Donald Sutherland is the perfect Homer Simpson. (My friends thought he was too young, I thought he was just right as a man entering middle-age. After all, Matt Groening's Homer Simpson is supposed to be 38.) Like the other men in the movie, Sutherland's HS fall in love with a flighty 17-year old wannabe starlet, played by Karen Black who, despite a valiant effort, is too old to play this lost teenager. Black is beautiful and a terrific actress but far too womanly to play the fey child-woman, Faye Greener.
There's a bitterly funny surreal element to the movie and you are made well aware that the author and filmmakers do not like Hollywood, a bubbling cauldron distilling the worst of America. The centre cannot hold and it goes spinning into deadly lunacy.
The set-piece scenes of the studio accident and the resulting cover-up, and the cockfight are powerful and disturbing. The nightmare scene at the end is brilliantly done and will stay with you for a long time.

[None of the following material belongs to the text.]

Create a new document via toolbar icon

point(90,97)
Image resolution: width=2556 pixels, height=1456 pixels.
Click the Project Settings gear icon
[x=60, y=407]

Note who's playing Adore, the spoilt brat who's part Shirley Temple, part demon imp. It's Jackie Hayley who plays Rorschach in Watchmen!
If you like this move, you must read the book. There's at least one sequence left out of the movie: Tod's search through the myriad studio backlots in search of Faye. It's stunning and pretty unfilmable but it plays vividly in your imagination.
I would twin this movie with The Shoot Horses, Don't They?